▶ TASK OBJECTIVE: For this exercise, copy exactly the lines below from the one with "This screenshot has height=268, width=296." through the one with "You are a computer-use" and leave out the pictures.

▶ TASK MATERIAL:
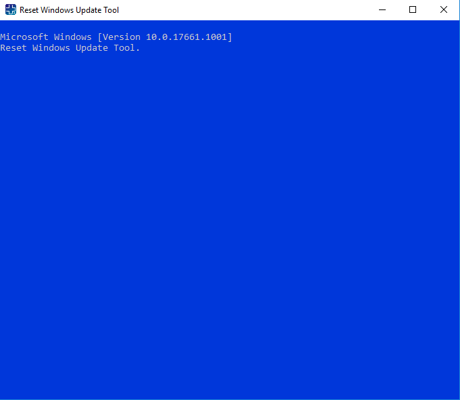This screenshot has height=400, width=460.
Task: Click the word Reset in the second line
Action: coord(14,48)
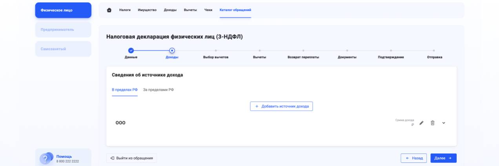Go to the home page icon

(x=109, y=10)
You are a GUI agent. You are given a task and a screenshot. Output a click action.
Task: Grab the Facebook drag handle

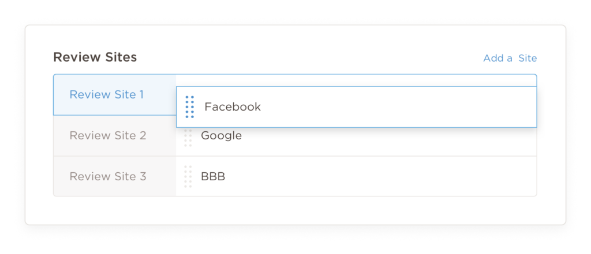click(x=189, y=107)
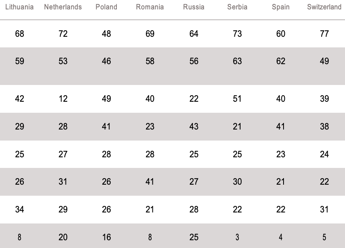The height and width of the screenshot is (248, 345).
Task: Click value 77 in Switzerland column
Action: 324,34
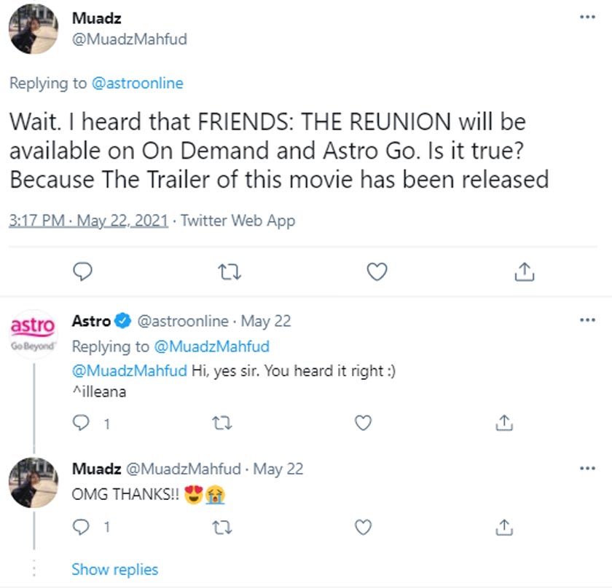
Task: Retweet the main FRIENDS reunion tweet
Action: coord(230,271)
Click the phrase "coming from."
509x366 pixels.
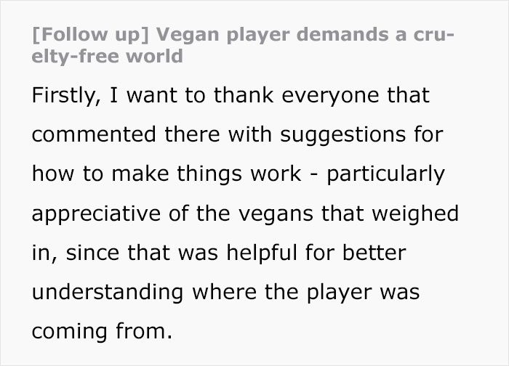102,331
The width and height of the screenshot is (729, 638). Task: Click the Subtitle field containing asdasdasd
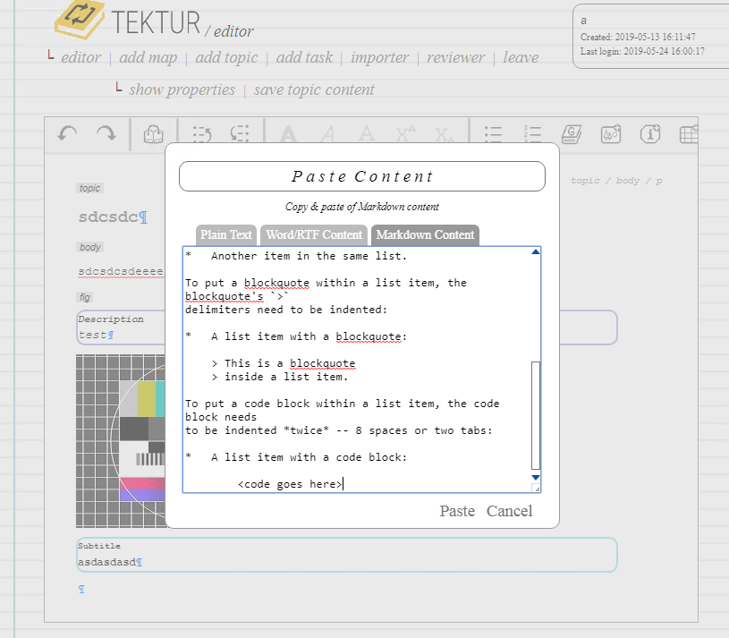click(346, 555)
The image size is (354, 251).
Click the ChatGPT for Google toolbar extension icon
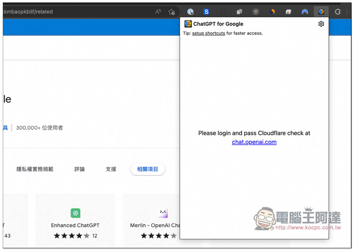(321, 12)
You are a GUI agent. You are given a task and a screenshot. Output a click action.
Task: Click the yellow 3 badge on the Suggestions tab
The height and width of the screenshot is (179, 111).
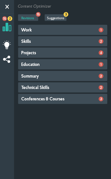click(x=66, y=14)
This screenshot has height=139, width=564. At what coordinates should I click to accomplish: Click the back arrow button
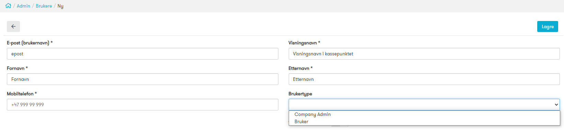(13, 26)
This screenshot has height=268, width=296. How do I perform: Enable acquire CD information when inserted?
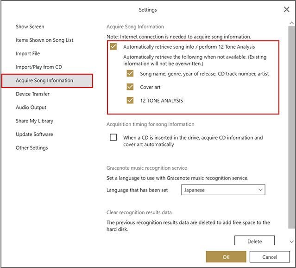[x=113, y=138]
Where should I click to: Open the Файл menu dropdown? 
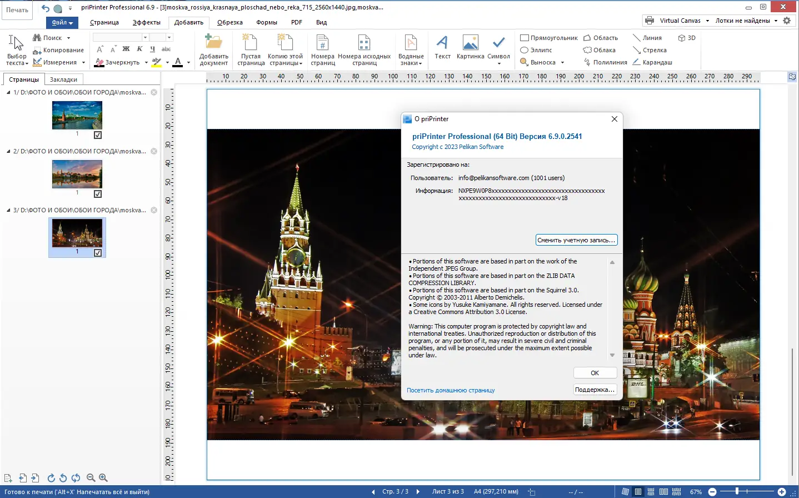62,22
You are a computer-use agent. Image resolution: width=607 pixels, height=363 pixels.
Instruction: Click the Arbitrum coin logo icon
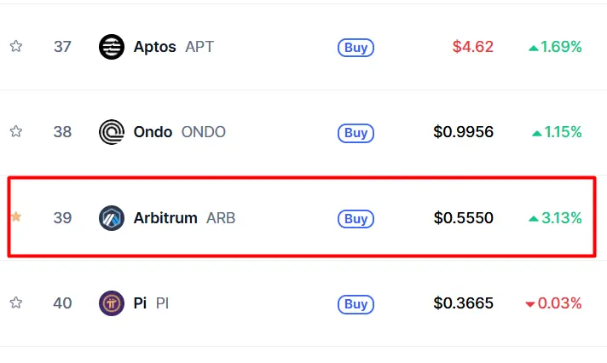[x=112, y=218]
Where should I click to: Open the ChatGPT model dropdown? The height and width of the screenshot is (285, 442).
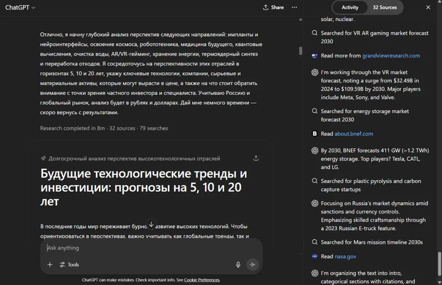click(x=20, y=8)
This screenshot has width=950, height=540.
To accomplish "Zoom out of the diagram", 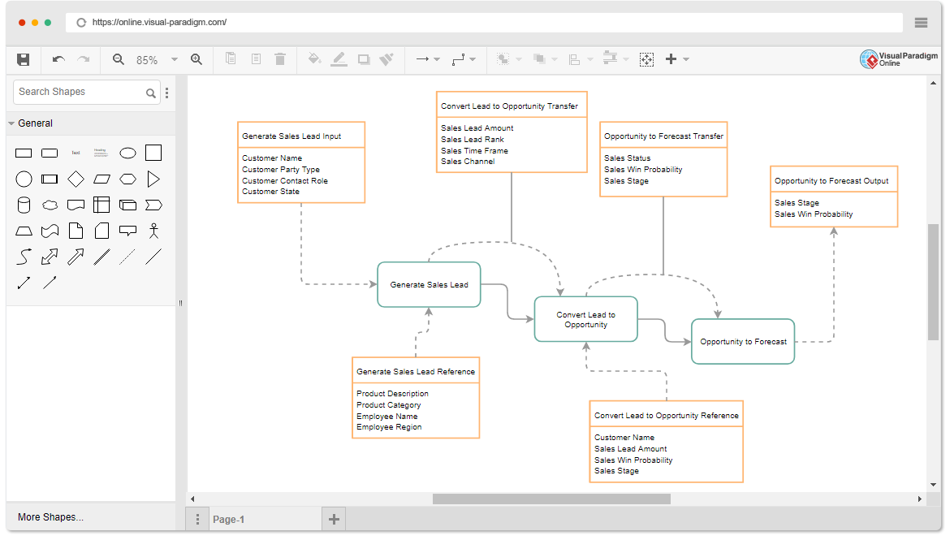I will [x=119, y=59].

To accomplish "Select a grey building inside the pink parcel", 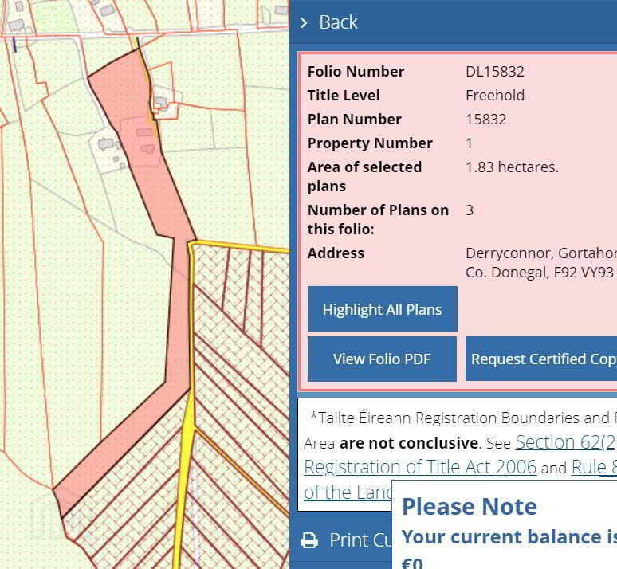I will point(144,132).
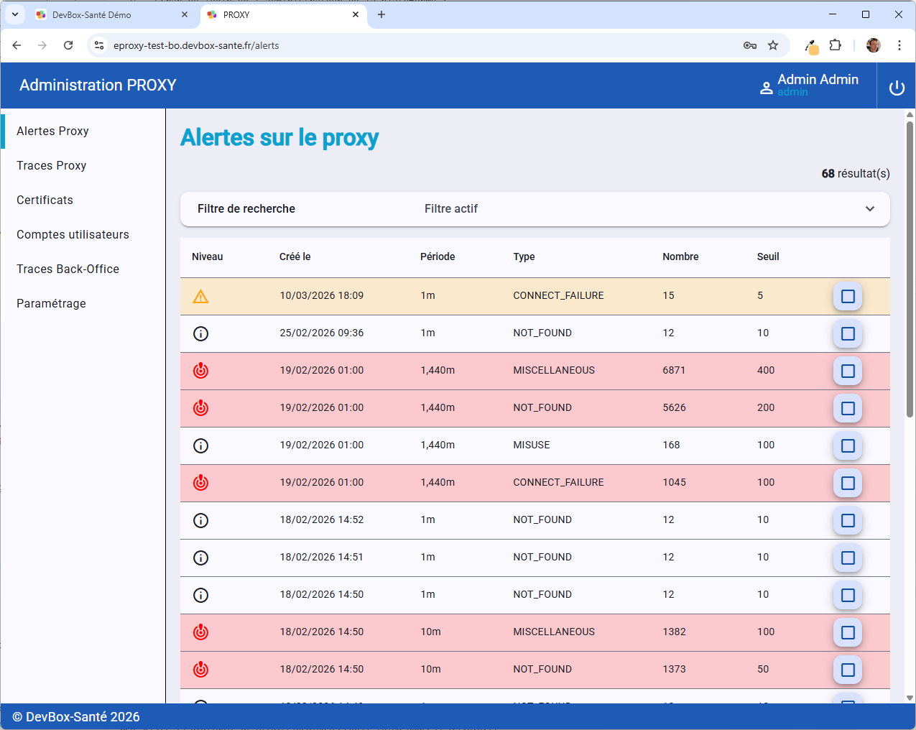916x730 pixels.
Task: Go to Certificats in the sidebar
Action: coord(45,200)
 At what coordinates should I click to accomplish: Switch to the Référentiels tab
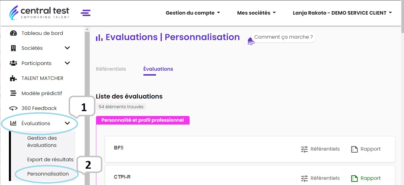(x=111, y=69)
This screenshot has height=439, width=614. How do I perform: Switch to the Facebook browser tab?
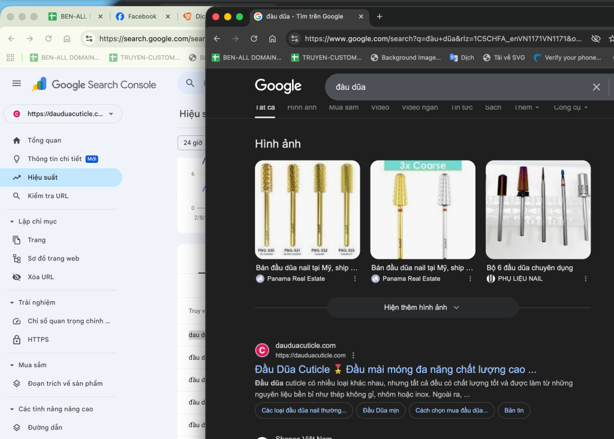pyautogui.click(x=142, y=16)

▶ THE COMPLETED TASK:
This screenshot has height=268, width=296. How do I perform: Enable acquire CD information when inserted?
[x=113, y=138]
Where should I click to: Open the Файл menu dropdown? 
62,22
You are a computer-use agent. Image resolution: width=607 pixels, height=363 pixels.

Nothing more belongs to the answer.